* [WHAT YOU SHOULD DO]: Copy out the lines of the material from the one containing "Task: Download the ShortCake light profile" through the end of the material, both included, reproducing each line verbatim.

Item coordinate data
* begin *

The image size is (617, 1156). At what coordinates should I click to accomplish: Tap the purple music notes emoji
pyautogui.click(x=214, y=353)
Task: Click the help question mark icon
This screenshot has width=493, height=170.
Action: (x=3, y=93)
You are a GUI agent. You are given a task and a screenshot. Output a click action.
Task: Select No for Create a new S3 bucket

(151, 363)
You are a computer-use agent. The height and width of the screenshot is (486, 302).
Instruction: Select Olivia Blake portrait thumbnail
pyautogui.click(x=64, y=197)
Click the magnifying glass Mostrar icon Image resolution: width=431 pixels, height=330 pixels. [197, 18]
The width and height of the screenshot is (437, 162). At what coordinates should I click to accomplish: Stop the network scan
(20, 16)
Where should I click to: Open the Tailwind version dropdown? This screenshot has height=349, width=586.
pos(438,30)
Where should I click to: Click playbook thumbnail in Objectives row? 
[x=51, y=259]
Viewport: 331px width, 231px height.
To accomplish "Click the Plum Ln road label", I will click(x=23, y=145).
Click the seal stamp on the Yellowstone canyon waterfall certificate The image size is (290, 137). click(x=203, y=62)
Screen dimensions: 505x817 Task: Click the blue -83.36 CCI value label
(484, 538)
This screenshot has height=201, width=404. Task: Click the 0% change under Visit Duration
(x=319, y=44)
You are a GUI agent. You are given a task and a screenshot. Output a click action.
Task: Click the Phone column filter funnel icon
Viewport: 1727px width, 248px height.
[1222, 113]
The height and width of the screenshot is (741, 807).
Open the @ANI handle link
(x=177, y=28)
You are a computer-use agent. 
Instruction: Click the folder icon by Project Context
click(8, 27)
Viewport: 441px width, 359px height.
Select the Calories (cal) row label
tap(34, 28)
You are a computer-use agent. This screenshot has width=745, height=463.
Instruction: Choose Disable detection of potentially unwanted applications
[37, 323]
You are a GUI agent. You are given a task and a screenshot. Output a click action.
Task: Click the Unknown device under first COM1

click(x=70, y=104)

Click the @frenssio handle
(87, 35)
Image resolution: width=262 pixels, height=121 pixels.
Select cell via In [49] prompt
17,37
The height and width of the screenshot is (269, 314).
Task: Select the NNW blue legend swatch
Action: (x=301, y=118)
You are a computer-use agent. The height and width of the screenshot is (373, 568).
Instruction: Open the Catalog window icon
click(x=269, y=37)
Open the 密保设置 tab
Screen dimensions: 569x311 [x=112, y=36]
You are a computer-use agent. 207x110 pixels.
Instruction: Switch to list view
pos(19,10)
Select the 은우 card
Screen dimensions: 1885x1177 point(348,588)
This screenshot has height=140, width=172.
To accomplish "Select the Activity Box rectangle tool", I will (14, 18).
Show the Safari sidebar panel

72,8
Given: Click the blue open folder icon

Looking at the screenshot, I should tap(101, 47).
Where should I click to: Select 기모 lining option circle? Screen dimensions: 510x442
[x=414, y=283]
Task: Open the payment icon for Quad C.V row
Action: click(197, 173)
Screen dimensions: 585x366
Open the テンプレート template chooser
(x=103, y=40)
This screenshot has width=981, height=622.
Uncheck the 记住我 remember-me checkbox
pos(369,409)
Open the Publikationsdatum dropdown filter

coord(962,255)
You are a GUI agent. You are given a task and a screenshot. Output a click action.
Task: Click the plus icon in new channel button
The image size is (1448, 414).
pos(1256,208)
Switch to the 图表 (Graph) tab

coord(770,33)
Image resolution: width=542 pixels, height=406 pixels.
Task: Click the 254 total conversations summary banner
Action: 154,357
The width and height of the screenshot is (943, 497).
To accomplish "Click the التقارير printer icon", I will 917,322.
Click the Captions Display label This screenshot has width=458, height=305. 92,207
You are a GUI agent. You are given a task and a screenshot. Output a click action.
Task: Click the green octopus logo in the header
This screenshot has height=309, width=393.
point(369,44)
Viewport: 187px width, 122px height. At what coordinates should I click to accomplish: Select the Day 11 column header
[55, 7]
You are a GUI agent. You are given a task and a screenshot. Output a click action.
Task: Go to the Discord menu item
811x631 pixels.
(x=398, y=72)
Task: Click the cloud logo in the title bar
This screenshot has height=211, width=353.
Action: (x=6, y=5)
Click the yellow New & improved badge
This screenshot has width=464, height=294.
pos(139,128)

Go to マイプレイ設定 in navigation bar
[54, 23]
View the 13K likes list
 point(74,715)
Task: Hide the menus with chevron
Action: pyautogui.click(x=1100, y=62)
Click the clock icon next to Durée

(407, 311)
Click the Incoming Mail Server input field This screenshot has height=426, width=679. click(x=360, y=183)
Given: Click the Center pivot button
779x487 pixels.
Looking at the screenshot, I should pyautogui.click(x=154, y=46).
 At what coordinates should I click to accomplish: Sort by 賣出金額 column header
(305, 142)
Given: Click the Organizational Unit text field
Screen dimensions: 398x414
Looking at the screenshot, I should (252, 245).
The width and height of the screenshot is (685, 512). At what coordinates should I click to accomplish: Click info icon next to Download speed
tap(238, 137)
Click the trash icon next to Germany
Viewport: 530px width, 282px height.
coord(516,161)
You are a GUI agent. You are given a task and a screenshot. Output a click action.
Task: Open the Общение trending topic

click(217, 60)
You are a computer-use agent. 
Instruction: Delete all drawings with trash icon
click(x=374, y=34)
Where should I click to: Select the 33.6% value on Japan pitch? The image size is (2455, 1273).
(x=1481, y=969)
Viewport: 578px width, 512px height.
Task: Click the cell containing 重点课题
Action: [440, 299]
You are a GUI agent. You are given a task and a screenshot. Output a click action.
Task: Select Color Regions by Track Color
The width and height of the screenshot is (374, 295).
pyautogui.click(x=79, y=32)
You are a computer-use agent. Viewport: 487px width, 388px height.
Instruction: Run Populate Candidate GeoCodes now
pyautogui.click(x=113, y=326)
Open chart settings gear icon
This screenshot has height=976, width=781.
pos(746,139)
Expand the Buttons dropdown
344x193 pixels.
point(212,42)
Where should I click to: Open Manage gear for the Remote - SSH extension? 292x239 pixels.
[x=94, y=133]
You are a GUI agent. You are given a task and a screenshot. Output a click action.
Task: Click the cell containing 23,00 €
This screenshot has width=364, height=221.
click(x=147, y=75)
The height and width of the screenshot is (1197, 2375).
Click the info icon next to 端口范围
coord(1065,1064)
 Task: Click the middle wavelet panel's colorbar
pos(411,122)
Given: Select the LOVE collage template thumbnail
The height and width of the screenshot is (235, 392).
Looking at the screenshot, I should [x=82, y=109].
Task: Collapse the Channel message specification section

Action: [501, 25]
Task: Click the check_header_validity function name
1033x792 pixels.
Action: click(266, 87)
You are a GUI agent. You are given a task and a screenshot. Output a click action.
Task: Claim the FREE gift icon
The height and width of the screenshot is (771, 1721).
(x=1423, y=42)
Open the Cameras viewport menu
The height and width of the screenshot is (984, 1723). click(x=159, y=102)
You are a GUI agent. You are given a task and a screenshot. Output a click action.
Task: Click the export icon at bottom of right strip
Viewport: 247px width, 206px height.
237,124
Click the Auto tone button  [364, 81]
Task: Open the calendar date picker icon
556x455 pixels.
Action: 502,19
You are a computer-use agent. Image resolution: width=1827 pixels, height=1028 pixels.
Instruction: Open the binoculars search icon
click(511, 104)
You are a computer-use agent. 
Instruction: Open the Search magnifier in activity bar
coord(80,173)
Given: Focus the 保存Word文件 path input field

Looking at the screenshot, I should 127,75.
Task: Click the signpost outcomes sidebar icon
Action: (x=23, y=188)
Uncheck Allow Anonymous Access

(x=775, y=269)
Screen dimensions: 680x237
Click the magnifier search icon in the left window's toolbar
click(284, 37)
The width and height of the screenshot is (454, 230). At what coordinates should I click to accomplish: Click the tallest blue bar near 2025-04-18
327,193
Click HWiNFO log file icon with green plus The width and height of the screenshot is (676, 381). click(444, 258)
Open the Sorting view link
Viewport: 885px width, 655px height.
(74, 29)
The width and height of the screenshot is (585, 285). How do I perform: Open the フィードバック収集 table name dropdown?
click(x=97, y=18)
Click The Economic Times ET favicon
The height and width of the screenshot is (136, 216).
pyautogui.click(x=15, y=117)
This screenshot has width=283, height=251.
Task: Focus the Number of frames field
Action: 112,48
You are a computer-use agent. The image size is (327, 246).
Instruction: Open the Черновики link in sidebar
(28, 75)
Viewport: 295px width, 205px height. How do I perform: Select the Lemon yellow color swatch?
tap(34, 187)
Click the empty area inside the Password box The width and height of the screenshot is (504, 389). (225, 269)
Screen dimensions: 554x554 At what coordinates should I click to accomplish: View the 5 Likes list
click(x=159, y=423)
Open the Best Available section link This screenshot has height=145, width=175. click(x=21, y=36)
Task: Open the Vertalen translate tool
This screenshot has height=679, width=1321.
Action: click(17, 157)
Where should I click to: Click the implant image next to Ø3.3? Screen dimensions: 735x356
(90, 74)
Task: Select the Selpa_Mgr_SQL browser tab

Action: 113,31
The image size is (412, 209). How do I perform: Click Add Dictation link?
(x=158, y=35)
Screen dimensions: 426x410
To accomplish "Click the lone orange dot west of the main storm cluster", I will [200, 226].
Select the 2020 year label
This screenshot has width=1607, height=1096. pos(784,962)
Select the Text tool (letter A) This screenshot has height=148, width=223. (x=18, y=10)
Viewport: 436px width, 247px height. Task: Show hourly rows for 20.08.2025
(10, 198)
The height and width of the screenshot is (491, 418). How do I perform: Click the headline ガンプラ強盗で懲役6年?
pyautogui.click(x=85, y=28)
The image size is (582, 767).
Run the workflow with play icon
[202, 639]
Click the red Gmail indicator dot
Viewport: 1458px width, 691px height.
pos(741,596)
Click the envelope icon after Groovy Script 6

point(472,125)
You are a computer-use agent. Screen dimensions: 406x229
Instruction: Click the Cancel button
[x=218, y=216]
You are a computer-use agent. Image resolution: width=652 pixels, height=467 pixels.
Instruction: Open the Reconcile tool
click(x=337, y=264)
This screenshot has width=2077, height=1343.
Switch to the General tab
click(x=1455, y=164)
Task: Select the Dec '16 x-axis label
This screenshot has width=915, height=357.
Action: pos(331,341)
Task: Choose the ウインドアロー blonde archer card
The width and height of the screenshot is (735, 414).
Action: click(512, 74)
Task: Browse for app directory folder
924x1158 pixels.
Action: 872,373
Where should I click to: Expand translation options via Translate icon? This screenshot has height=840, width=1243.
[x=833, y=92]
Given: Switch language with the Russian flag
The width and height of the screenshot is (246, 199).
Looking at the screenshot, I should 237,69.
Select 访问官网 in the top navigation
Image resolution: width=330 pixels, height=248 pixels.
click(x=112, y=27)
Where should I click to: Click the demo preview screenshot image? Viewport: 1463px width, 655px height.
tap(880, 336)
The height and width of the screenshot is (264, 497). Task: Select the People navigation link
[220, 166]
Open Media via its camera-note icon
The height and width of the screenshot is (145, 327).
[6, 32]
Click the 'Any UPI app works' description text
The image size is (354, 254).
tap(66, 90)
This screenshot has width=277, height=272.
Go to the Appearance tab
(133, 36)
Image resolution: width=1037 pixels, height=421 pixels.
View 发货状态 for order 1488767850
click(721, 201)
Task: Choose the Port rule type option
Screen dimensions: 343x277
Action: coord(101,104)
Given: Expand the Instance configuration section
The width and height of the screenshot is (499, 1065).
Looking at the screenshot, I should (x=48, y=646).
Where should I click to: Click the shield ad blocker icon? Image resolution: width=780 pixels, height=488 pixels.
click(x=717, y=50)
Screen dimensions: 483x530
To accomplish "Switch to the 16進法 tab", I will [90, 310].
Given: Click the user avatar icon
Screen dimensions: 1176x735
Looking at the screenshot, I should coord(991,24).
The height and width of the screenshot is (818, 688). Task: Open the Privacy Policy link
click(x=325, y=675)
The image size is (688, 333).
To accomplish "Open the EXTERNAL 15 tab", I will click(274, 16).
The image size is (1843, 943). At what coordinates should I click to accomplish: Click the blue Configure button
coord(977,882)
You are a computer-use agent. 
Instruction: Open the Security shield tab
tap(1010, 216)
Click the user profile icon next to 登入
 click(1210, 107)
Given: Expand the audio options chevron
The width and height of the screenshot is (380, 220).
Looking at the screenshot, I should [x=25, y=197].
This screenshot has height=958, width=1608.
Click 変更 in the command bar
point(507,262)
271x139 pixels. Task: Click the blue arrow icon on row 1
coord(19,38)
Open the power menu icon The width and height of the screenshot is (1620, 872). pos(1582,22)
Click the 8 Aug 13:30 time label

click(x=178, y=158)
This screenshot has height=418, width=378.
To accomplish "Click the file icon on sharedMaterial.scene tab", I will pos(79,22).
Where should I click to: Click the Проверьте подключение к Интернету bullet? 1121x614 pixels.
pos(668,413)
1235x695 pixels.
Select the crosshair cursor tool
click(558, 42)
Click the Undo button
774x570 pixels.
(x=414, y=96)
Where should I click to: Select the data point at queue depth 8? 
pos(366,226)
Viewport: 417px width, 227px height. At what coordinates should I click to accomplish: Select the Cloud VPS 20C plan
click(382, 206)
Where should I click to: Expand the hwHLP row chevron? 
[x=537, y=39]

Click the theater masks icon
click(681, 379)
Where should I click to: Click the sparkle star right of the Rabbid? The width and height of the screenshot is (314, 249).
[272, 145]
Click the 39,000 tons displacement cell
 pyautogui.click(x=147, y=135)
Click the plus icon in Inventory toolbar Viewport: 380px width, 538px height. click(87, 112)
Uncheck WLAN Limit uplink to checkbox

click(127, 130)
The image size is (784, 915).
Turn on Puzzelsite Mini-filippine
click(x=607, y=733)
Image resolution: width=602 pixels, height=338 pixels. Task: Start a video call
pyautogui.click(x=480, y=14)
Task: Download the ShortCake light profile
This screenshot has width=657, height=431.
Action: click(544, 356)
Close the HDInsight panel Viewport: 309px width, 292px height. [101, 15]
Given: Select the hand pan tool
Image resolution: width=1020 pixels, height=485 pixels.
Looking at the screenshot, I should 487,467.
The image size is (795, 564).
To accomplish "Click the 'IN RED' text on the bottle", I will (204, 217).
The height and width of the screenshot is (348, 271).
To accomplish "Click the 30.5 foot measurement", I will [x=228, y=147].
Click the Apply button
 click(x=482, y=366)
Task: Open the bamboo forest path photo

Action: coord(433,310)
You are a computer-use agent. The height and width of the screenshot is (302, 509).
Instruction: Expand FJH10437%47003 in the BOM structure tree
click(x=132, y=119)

* end *

* [SOLUTION TO THE PROBLEM]:
Task: Download the ShortCake light profile
This screenshot has width=657, height=431.
Action: click(544, 356)
Close the HDInsight panel Viewport: 309px width, 292px height. [101, 15]
Given: Select the hand pan tool
Image resolution: width=1020 pixels, height=485 pixels.
Looking at the screenshot, I should 487,467.
The image size is (795, 564).
To accomplish "Click the 'IN RED' text on the bottle", I will (204, 217).
The height and width of the screenshot is (348, 271).
To accomplish "Click the 30.5 foot measurement", I will [x=228, y=147].
Click the Apply button
 click(x=482, y=366)
Task: Open the bamboo forest path photo

Action: coord(433,310)
You are a computer-use agent. The height and width of the screenshot is (302, 509).
Instruction: Expand FJH10437%47003 in the BOM structure tree
click(x=132, y=119)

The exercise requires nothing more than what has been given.